AUFGABEN UND ÜBUNGEN ::
[1] Erkläre anhand des Textauszugs über den finnischen Jugendfilm, warum das Thema sexueller Missbrauch von Kindern und Jugendlichen auch in Kino und Fernsehen angesagt ist.
[2] Gib aus den Einträgen den Abschnitt unverändert wieder, der mit der Zeile beginnt, die "judgment [968, 959]" enthält, und mit der Zeile endet, die "coordinates (122, 245)." enthält, wobei beide Zeilen dazugehören.

TEXTAUSZUG ::
- - -
THE KILLING OF A CAT

KISSAN KUOLEMA

Produktion: Oy Kinotuotanto LTD / Moviemakers AB; Finnland / Schweden 1994 – Regie und Buch: Raimo O Niemi, nach dem Roman von Taru Väyrynen – Kamera: Pertti Mutanen – Schnitt: Lena Paersch – Musik: Yari – Darsteller: Marja Pyykkö, Kalle Ahola, Kaija Kangas, Ero Saarinen, Pentti Halonen, Sulevi Peltolta – Laufzeit: 90 Min. – Farbe – Weltvertrieb: Oy Kinotuotanto LTD, Katajanokankatu 6, 00160 Helsinki, Finnland, Tel: 00358-0-663217, FAX: 00358-0-662048 (35 mm) – Altersempfehlung: ab 14 J.

Der finnische Jugendfilm befasst sich mit einem in letzter Zeit in der öffentlichen Debatte und damit auch in Kino und Fernsehen – fast zu – angesagten Thema: dem sexuellen Missbrauch von Kindern und Jugendlichen. Raimu O Niemi hatte dazu nicht die schlechteste Idee: Er kleidete seine Geschichte in die Form eines zuweilen ungemein spannenden Krimis.
- - -
VORLIEGENDE EINTRÄGE ::
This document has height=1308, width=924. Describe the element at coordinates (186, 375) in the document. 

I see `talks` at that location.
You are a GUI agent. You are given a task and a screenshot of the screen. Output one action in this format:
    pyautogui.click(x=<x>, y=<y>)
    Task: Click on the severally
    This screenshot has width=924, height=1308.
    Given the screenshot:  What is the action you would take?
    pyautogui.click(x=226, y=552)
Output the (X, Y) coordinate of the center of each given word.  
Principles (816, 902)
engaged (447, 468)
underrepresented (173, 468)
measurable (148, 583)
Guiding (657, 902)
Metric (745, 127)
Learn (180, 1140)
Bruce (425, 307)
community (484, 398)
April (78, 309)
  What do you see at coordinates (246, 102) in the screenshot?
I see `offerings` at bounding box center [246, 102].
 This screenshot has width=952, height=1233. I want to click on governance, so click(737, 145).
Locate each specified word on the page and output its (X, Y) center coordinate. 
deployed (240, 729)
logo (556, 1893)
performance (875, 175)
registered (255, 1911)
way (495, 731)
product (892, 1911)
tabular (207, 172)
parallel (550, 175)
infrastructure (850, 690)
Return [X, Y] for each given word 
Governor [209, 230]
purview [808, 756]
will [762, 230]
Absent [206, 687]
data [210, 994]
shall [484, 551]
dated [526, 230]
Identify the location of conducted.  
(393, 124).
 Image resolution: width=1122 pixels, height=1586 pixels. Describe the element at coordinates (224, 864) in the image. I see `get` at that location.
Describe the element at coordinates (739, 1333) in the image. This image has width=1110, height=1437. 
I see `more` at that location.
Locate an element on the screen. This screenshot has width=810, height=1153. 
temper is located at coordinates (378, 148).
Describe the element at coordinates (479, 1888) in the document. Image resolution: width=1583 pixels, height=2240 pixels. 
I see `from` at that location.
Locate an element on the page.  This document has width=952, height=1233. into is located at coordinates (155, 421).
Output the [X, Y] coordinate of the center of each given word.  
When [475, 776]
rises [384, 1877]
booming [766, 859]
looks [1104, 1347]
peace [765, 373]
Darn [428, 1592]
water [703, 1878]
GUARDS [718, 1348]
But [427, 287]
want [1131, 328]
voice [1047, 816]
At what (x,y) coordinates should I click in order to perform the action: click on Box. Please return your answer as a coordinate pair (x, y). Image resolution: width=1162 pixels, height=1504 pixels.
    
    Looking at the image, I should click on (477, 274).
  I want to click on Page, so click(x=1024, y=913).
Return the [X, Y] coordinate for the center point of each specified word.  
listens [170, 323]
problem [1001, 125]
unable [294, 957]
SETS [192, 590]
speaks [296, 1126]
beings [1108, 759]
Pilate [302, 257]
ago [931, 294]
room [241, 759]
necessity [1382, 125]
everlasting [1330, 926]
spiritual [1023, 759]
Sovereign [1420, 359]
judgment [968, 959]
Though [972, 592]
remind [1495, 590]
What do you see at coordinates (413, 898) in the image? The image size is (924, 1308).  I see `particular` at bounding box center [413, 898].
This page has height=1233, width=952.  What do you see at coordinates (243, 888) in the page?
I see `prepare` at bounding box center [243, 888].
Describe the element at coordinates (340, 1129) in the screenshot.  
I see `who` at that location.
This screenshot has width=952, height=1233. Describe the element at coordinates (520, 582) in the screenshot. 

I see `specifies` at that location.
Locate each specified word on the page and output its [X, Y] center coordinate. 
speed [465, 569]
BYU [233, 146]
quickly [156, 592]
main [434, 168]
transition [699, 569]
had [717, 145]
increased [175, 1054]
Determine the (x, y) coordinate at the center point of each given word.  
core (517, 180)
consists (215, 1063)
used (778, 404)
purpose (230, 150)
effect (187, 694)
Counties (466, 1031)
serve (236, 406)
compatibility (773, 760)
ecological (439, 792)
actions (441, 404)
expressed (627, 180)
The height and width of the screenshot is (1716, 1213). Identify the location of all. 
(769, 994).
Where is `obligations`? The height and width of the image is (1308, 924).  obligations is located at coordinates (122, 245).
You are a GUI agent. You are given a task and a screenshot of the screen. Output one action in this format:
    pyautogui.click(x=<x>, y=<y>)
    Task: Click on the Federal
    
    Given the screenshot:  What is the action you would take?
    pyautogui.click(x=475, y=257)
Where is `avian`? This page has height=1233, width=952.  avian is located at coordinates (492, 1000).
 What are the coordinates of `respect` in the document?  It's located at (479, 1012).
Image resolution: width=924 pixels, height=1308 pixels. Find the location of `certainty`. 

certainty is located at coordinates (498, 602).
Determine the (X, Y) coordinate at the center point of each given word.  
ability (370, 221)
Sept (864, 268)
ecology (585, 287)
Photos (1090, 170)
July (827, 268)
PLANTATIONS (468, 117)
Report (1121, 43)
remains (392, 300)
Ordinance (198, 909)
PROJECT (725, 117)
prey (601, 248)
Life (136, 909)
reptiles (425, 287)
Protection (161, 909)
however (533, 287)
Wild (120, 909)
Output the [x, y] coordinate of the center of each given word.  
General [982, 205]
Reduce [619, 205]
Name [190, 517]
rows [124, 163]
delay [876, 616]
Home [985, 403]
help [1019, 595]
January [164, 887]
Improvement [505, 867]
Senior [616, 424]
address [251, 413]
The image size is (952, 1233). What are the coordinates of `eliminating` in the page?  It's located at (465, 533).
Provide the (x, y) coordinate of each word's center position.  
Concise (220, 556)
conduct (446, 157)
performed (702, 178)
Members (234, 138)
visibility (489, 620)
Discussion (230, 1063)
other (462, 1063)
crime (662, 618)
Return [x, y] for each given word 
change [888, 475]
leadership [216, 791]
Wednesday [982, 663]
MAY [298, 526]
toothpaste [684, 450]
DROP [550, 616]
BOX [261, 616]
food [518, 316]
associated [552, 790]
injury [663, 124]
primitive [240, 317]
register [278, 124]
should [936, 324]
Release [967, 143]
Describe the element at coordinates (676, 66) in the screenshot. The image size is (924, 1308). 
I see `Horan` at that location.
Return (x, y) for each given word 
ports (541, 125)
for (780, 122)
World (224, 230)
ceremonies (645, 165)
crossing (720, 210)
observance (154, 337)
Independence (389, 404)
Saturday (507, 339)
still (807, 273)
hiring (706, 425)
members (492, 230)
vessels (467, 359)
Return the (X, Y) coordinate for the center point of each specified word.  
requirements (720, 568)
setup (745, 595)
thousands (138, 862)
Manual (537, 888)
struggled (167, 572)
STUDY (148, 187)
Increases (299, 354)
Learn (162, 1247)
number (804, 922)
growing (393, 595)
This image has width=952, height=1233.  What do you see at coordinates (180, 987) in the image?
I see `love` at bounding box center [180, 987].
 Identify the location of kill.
- - -
AUSGEARBEITETE LÖSUNGEN ::
[1] Das Thema ist in letzter Zeit in der öffentlichen Debatte angesagt, laut Textauszug fast schon zu sehr. Daraus folgt, dass es auch in Kino und Fernsehen aufgegriffen wird.

[2]
judgment [968, 959]
Though [972, 592]
remind [1495, 590]
What do you see at coordinates (413, 898) in the image? The image size is (924, 1308).  I see `particular` at bounding box center [413, 898].
This page has height=1233, width=952.  What do you see at coordinates (243, 888) in the page?
I see `prepare` at bounding box center [243, 888].
Describe the element at coordinates (340, 1129) in the screenshot.  
I see `who` at that location.
This screenshot has width=952, height=1233. Describe the element at coordinates (520, 582) in the screenshot. 

I see `specifies` at that location.
Locate each specified word on the page and output its [X, Y] center coordinate. 
speed [465, 569]
BYU [233, 146]
quickly [156, 592]
main [434, 168]
transition [699, 569]
had [717, 145]
increased [175, 1054]
Determine the (x, y) coordinate at the center point of each given word.  
core (517, 180)
consists (215, 1063)
used (778, 404)
purpose (230, 150)
effect (187, 694)
Counties (466, 1031)
serve (236, 406)
compatibility (773, 760)
ecological (439, 792)
actions (441, 404)
expressed (627, 180)
The height and width of the screenshot is (1716, 1213). Identify the location of all. 
(769, 994).
Where is `obligations`? The height and width of the image is (1308, 924).  obligations is located at coordinates (122, 245).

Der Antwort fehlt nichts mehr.